In short, there is probably no other single institution as important to the US in manufacturing as Boeing. Nearly 200 million American who fly in Boeing planes are depending on Boeing to get it right. The US (and world) economy need the drive that Boeing provides. The US national security depends on a well-functioning Boeing to lead the technological drive to protect the US for the rest of the 21st century and beyond. Boeing needs to continue its work for our drive as humans into what Gene Roddenberry called ‘space – the final frontier’ as one of the leading companies on space exploration. Finally, and certainly not least, the families of the victims of the two 737 MAX crashes should receive some justice for all they have been through and then seeing Boeing not live up to its agreement in the original DPA.

Most importantly, we all have an interest in Boeing getting its remediation right. Boeing must turn around from a culture where employees are afraid to step forward, there is acceptable slipshod work and work practices, where employees who do report problems are actively harassed, where employees lie and mislead federal regulators over basic safety issues and where the almighty dollar is put so far above safety that literally hundreds of lives are lost. All of this means a monitorship where there are multiple areas monitored, overseen and thoroughly remediated so that they pass the strongest form of testing and controls at the end of a lengthy period (at least 3 years). The Court also needs to stay actively involved in the monitorship, not simply reviewing annual or even greater reporting but testing any claims by Boeing through rigorous data analytics. Boeing has clearly demonstrated it is not capable of turning itself around and a new and daring approach is needed for the company.
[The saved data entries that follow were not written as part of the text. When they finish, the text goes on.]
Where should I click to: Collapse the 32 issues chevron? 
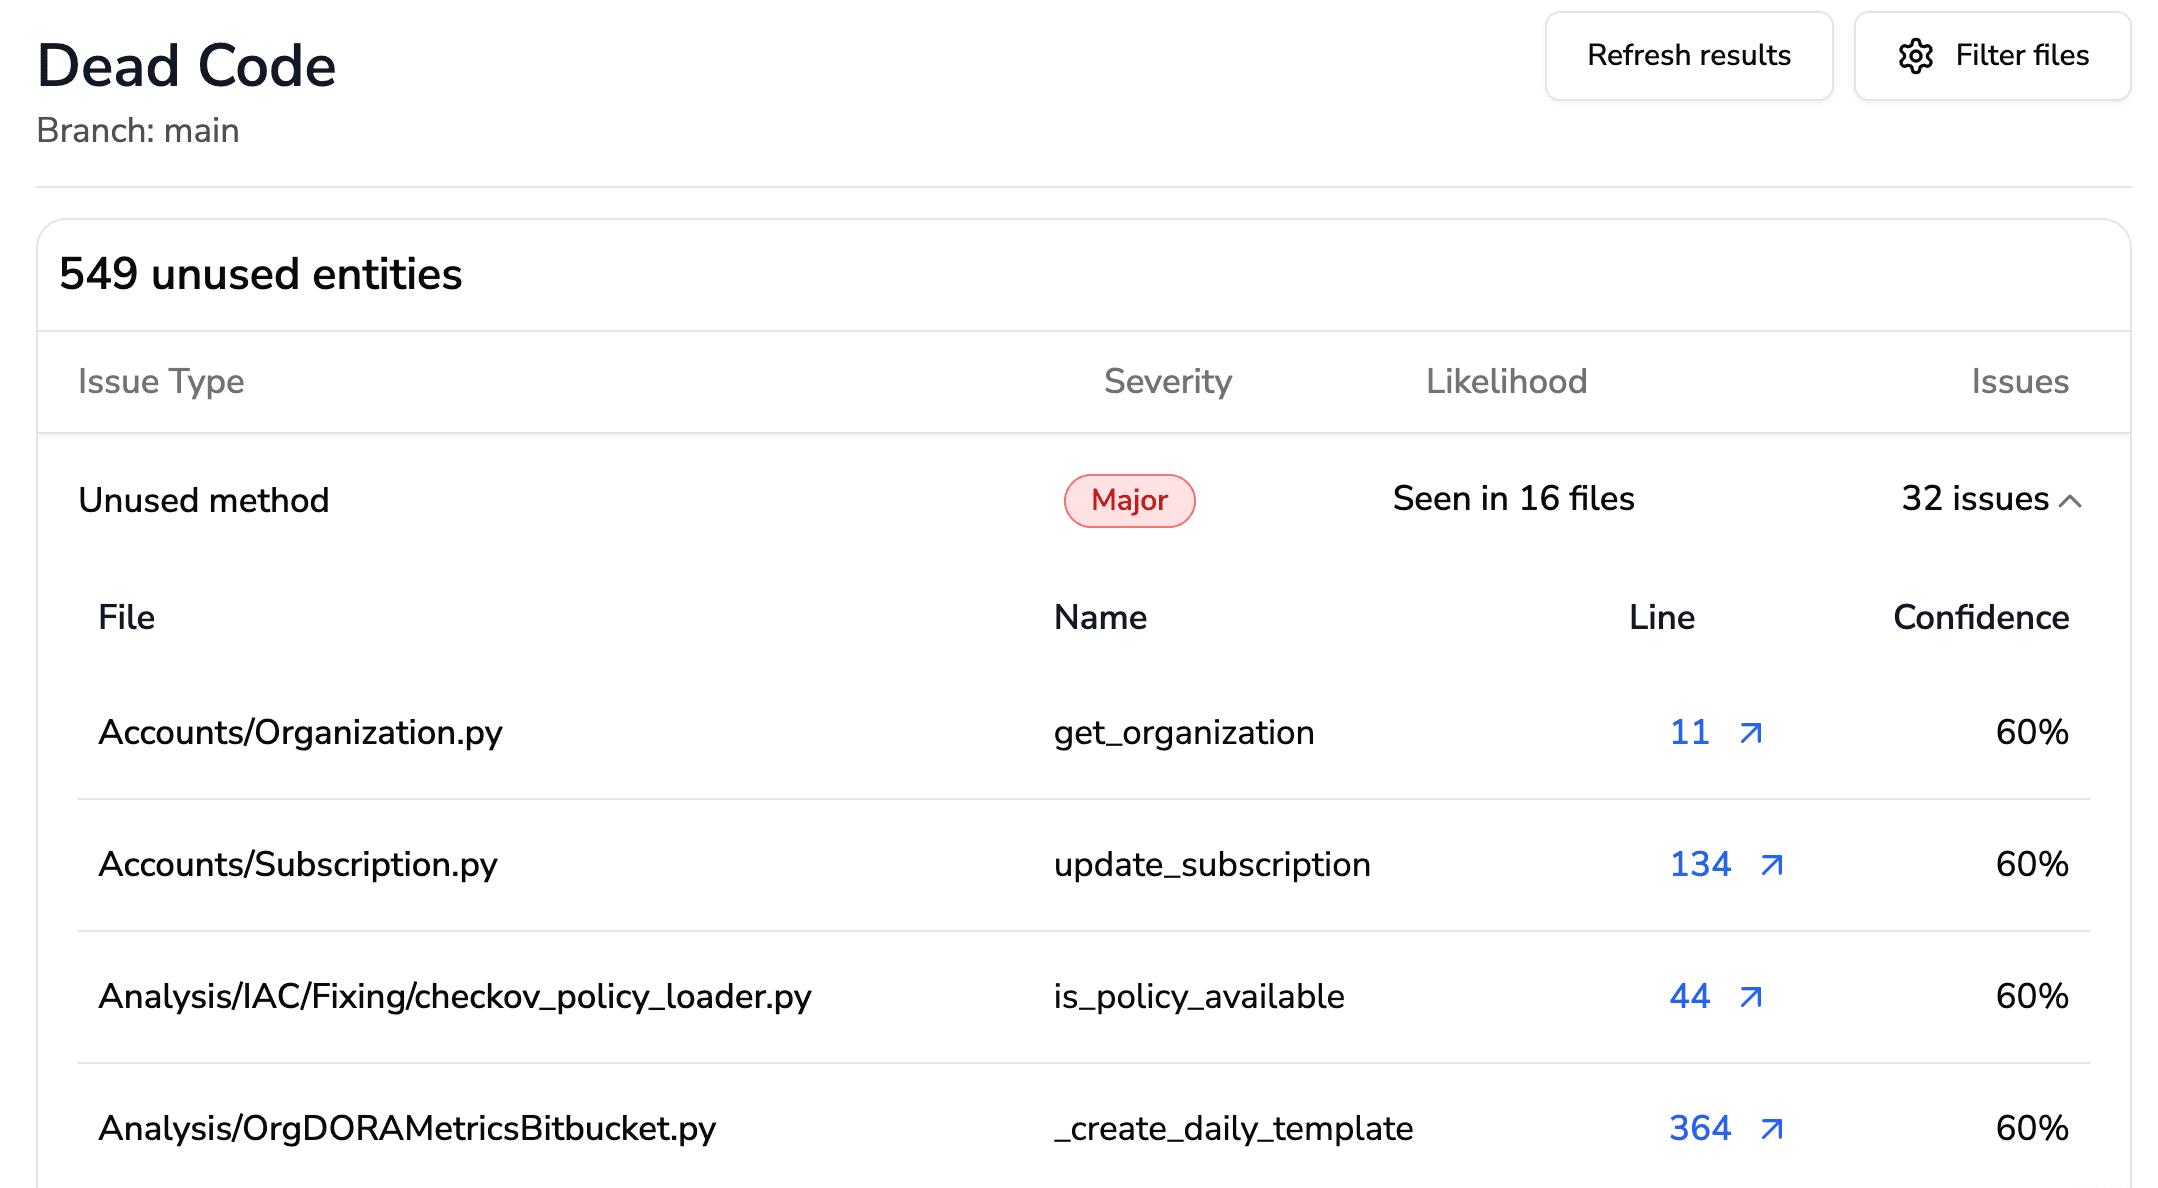coord(2071,501)
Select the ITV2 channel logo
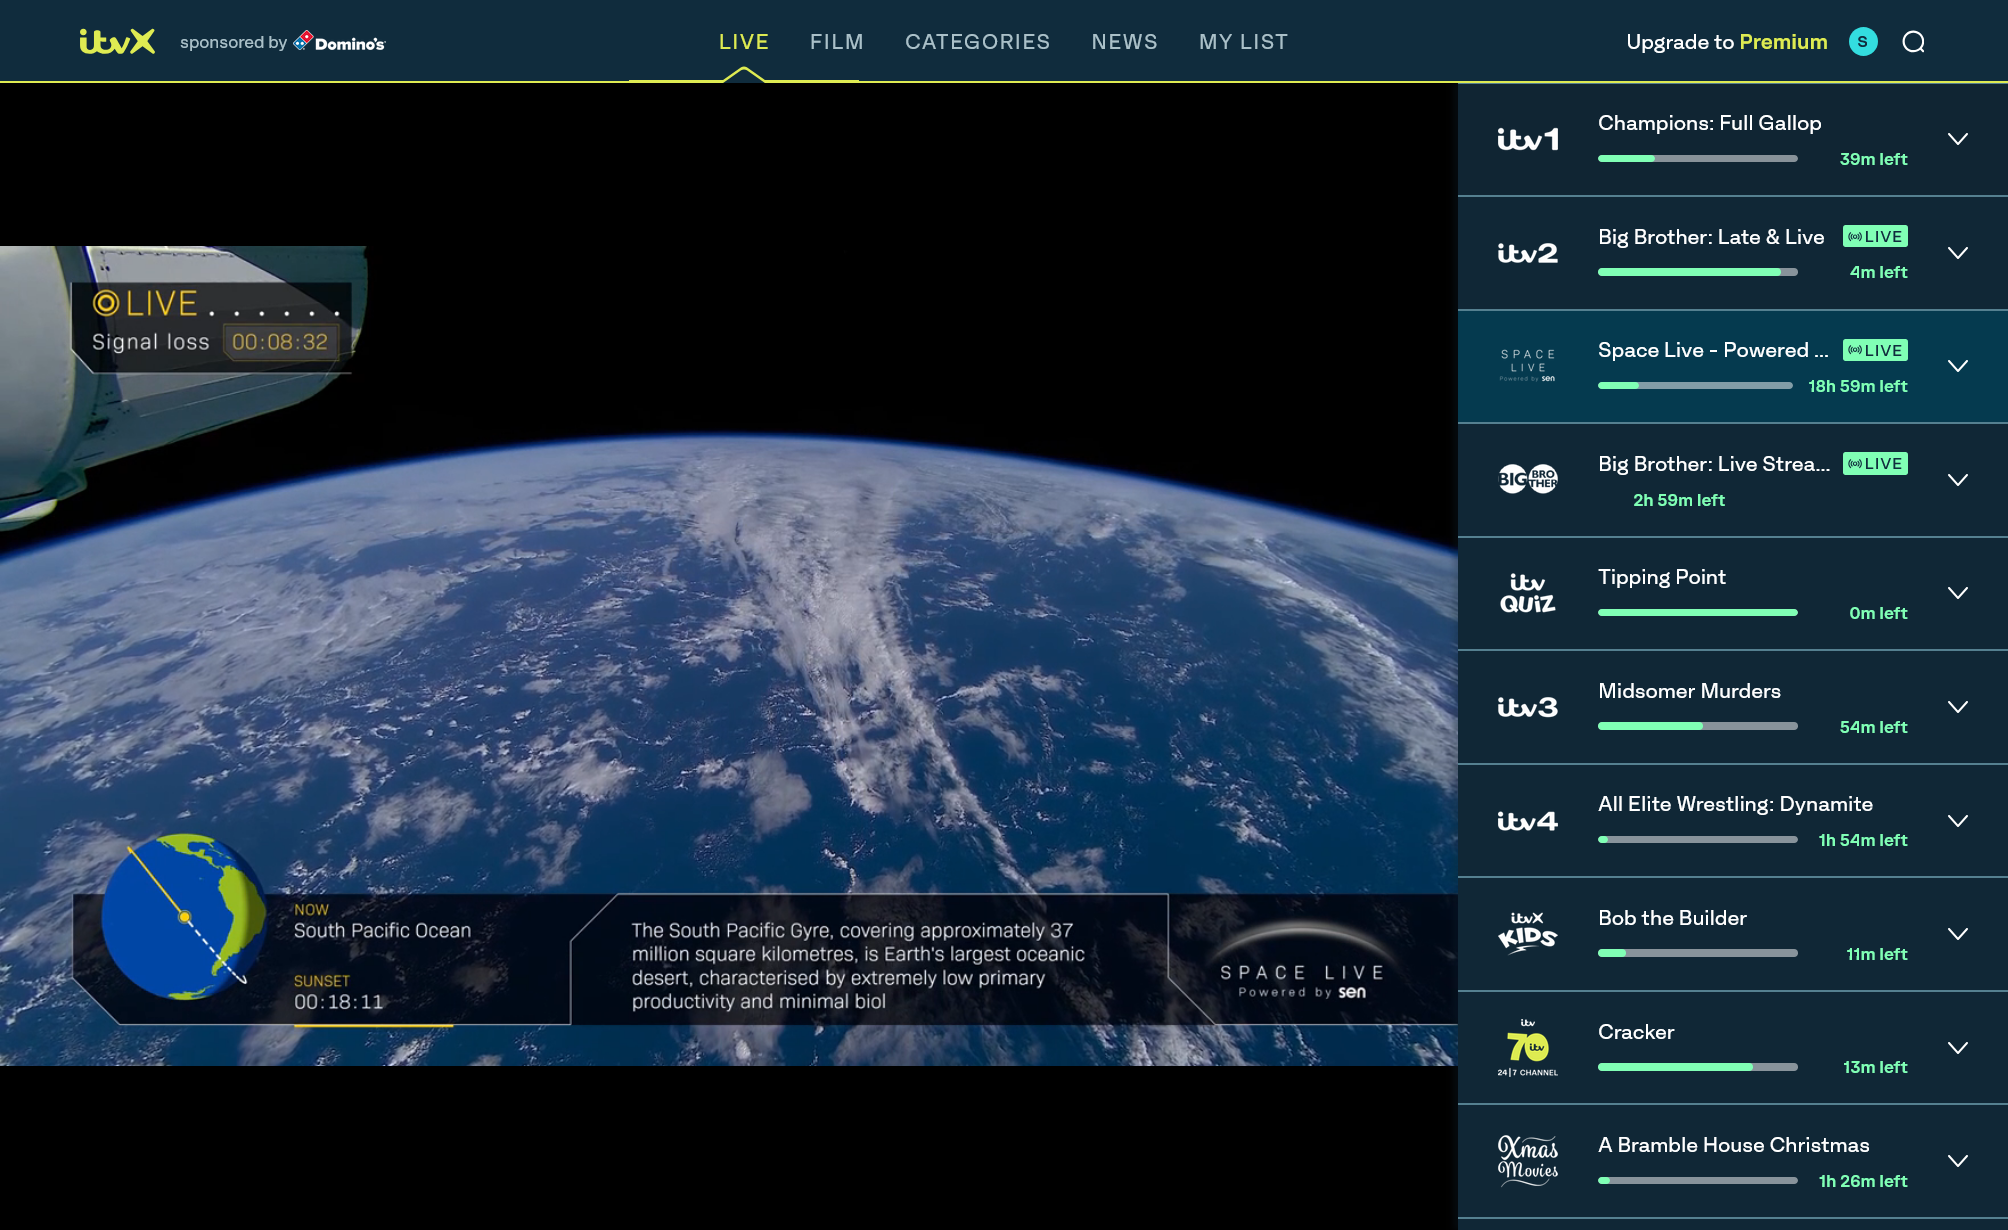Screen dimensions: 2008x1230 tap(1527, 253)
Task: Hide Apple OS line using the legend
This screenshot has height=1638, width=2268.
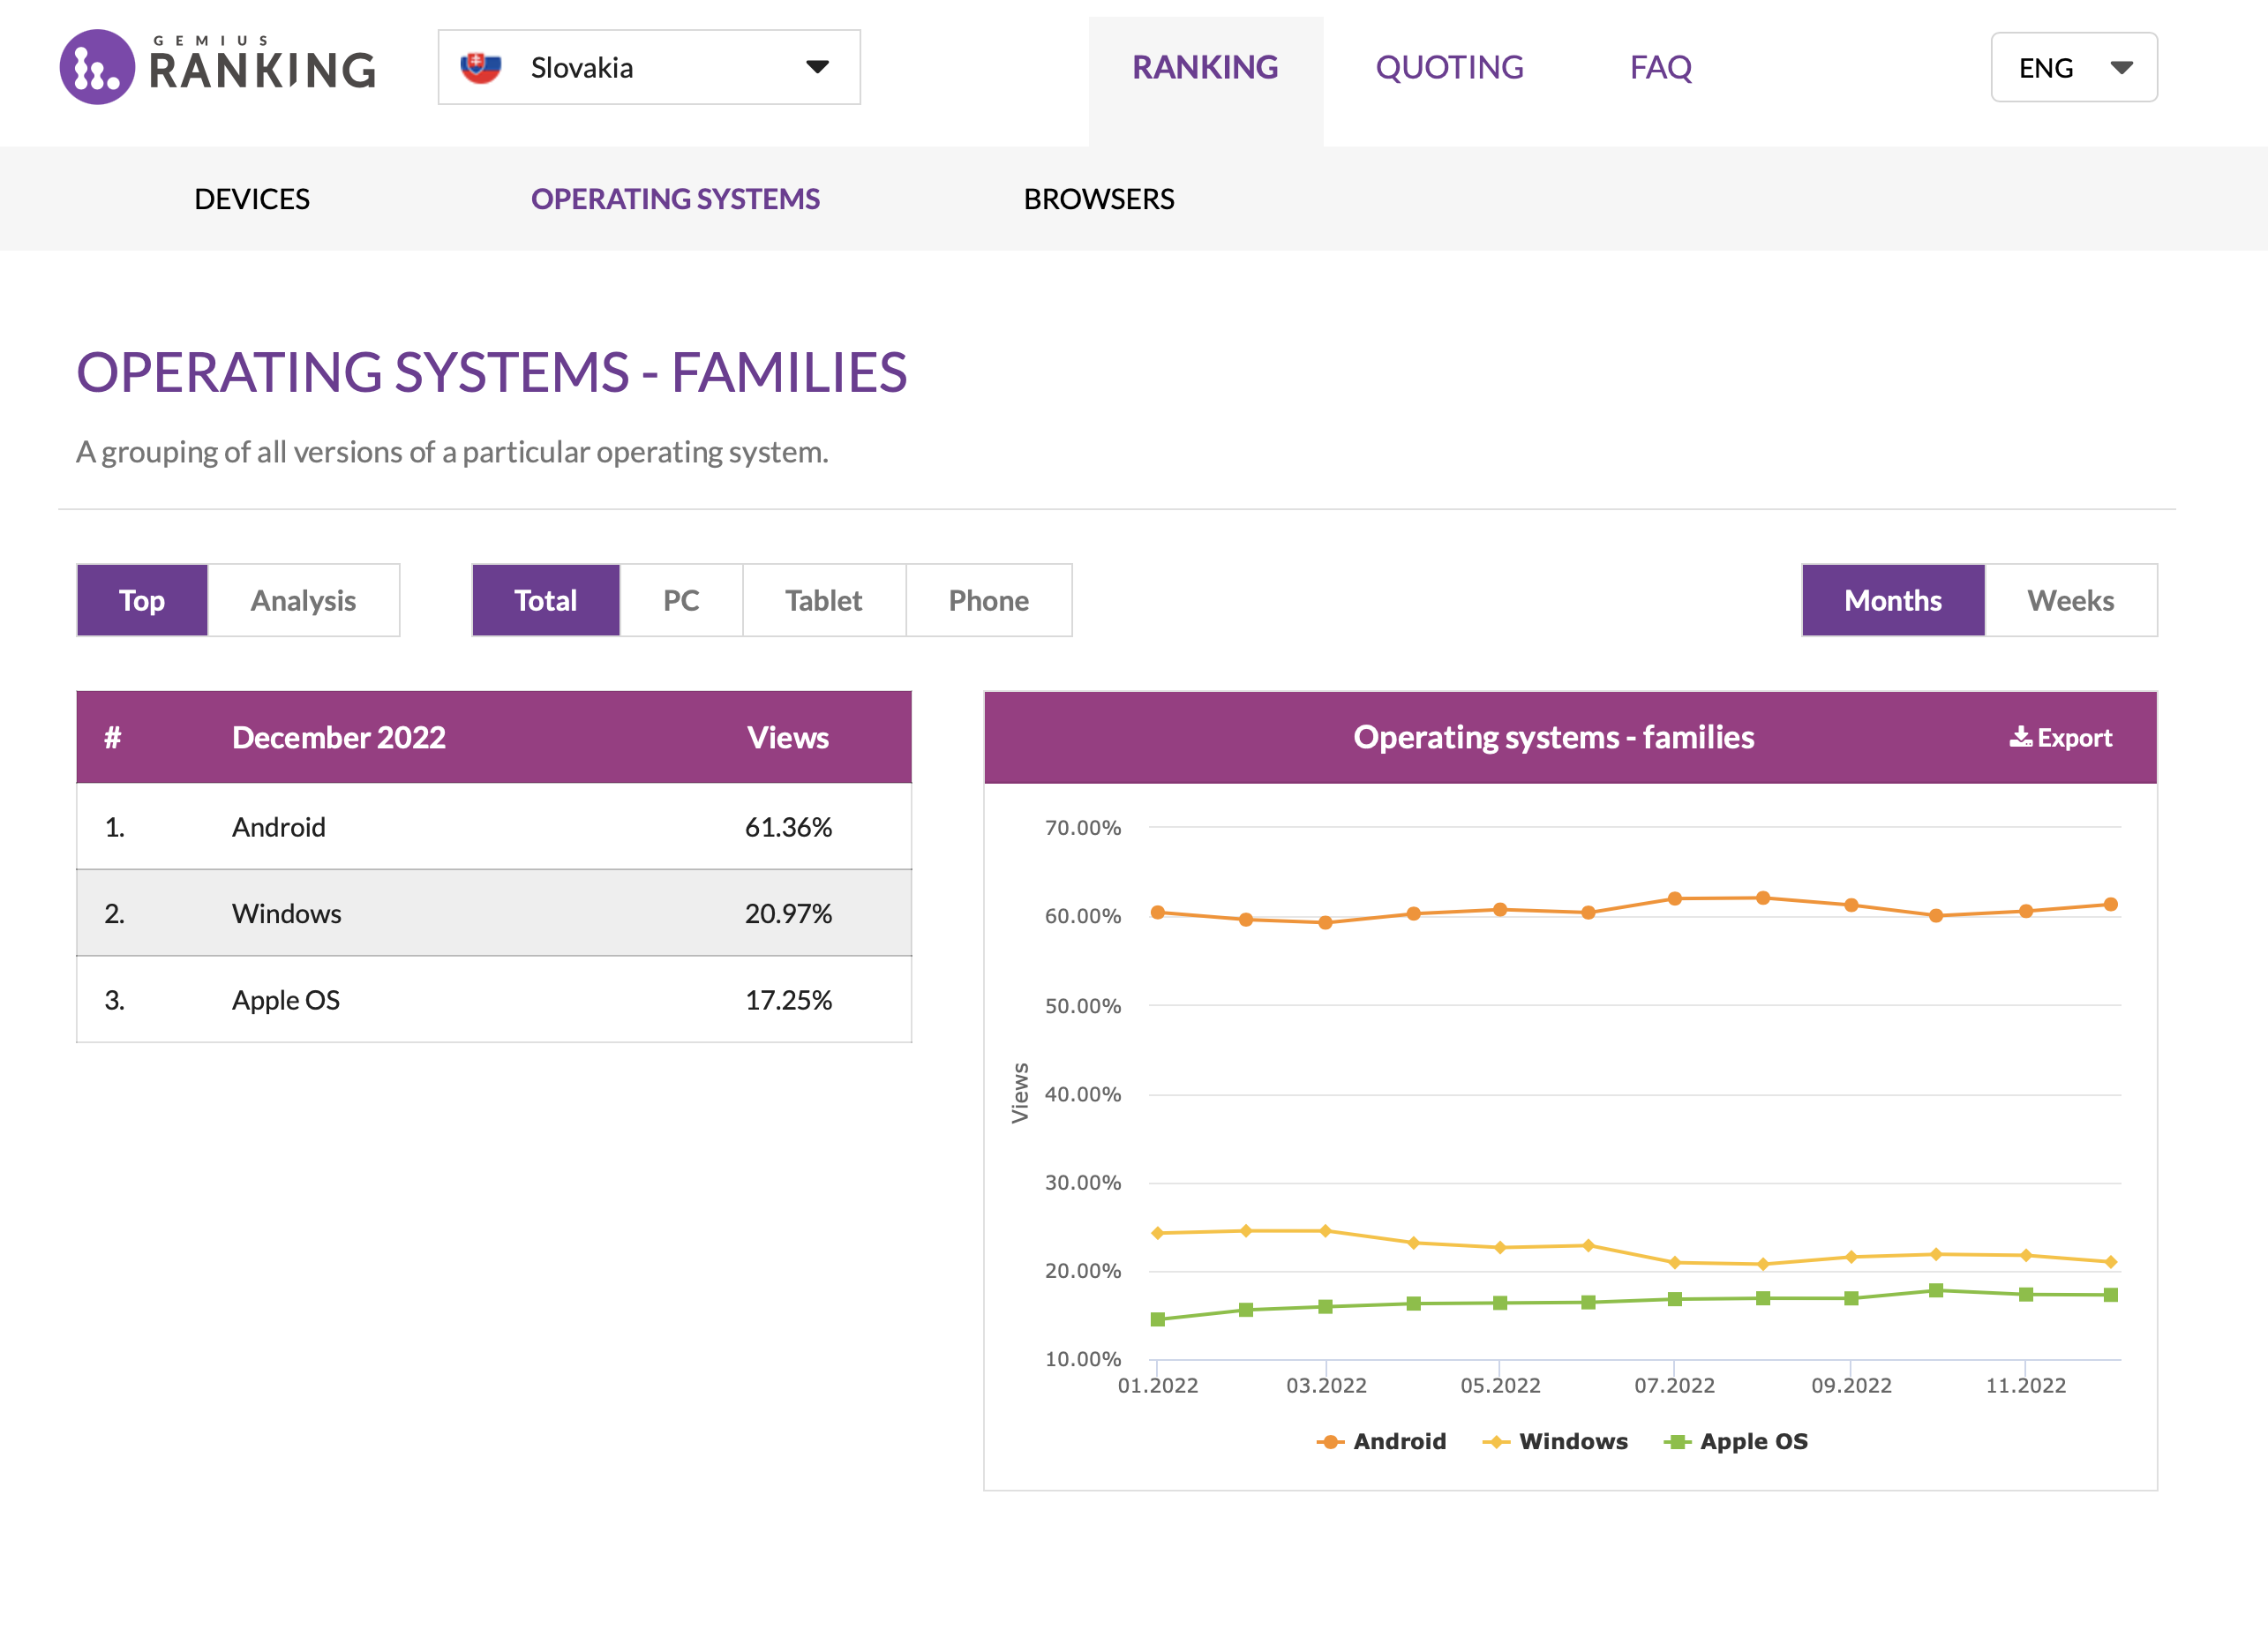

I believe the DOJ should appoint an Omnibus Monitor who would oversee multiple monitors in specific subject matter areas. This would be far too big for any one law firm or a single consulting company. The Omnibus Monitor would be in charge of a wide variety of corporate disciplines that Boeing must get right to get out of the terrible corporate fix they find themselves in. What are some of the areas that should have their own monitorship under an Omnibus Monitor? Obviously, safety is at the core but also culture, compliance, Speak Up and Listen Up, Supply Chain, fraud, Export Control, Sanctions. On the overall aircraft manufacturing issues, the DOJ needs to work with the Federal Aviation Authority (FAA) to oversee all of this to meet the FAA regulatory requirements.

This would be by far the biggest monitorship ever because it is by far the most important monitorship ever. Just as Ellis challenged Walmart to ‘go big’ on compliance, I want the DOJ to Think Big and Go Big with an Omnibus Monitor for Boeing. Literally all of America and the world is depending on it.